Comme nous l’écrivions dès le mois d’avril dernier [1] « en acceptant l’abattement de 10 % sur l’IR de chaque agent expatrié en poste double dans ses négociations avec Matignon et Bercy sur la réforme des IR, l’administration crée de l’injustice et de l’arbitraire. »
Cette mesure est injuste. En effet les agents en poste double connaissent les mêmes contraintes, les mêmes sujétions, la même charge de travail, les mêmes responsabilités et les mêmes conditions de vie que leurs collègues célibataires. Ils subissent les mêmes permanences et les mêmes astreintes et ils effectuent les mêmes heures supplémentaires non payées que leurs collègues, multipliées par deux.

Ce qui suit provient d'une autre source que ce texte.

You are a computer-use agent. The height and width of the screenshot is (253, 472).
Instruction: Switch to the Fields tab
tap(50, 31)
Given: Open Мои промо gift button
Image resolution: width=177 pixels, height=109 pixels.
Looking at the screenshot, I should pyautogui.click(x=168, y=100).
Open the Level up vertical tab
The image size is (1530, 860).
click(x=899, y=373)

Cette mesure est arbitraire. Si l’abattement est motivé par une politique d’économies budgétaires, on ne comprend pas pourquoi l’écrêtement devrait porter exclusivement sur les agents mariés ou pacsés plutôt que sur les célibataires ou sur les agents vivant maritalement.
Si l’abattement vise plutôt à prendre en compte la part de l’IR liée au logement, elle le fait de manière arbitraire : ce ratio de 10 % est appliqué de façon uniforme sur l’ensemble du réseau alors que le poids du logement dans la rémunération varie énormément d’un poste à l’autre.

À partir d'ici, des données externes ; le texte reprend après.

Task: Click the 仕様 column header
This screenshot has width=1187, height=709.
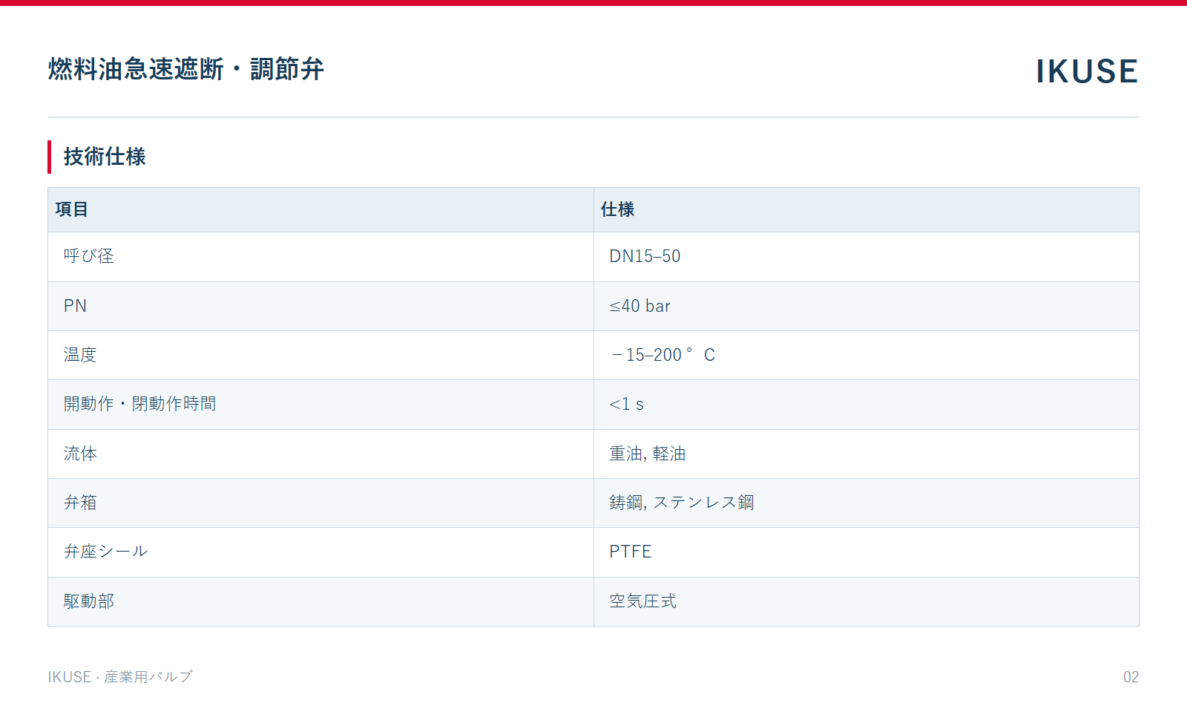Action: pyautogui.click(x=867, y=209)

De plus, l’écrêtement de 10 % vient s’ajouter à la retenue opérée sur le salaire de nos collègues qui occupent un logement de l’Etat (10 % pour les agents de catégorie C, 15 % pour les A et B).
Cette mesure est socialement incompréhensible. L’administration a perdu une excellente occasion de mener enfin la réforme du logement des agents à l’étranger que nous réclamons depuis dix ans. Ce n’est pas en tirant les rémunérations vers le bas que l’on réglera le problème !
Alors que le ministère proclame qu’il souhaite mettre en œuvre une politique en faveur des couples, incitative pour les conjoints, cet abattement décourage un peu plus les agents dont la situation est déjà source d’économies pour le Département (frais de mise en route unique, absence de supplément familial).
La CFDT a déposé un recours pour excès de pouvoir devant le Conseil d’Etat concluant à l’annulation de l’article 6 instituant un écrêtement des rémunérations de nos collègues en poste double.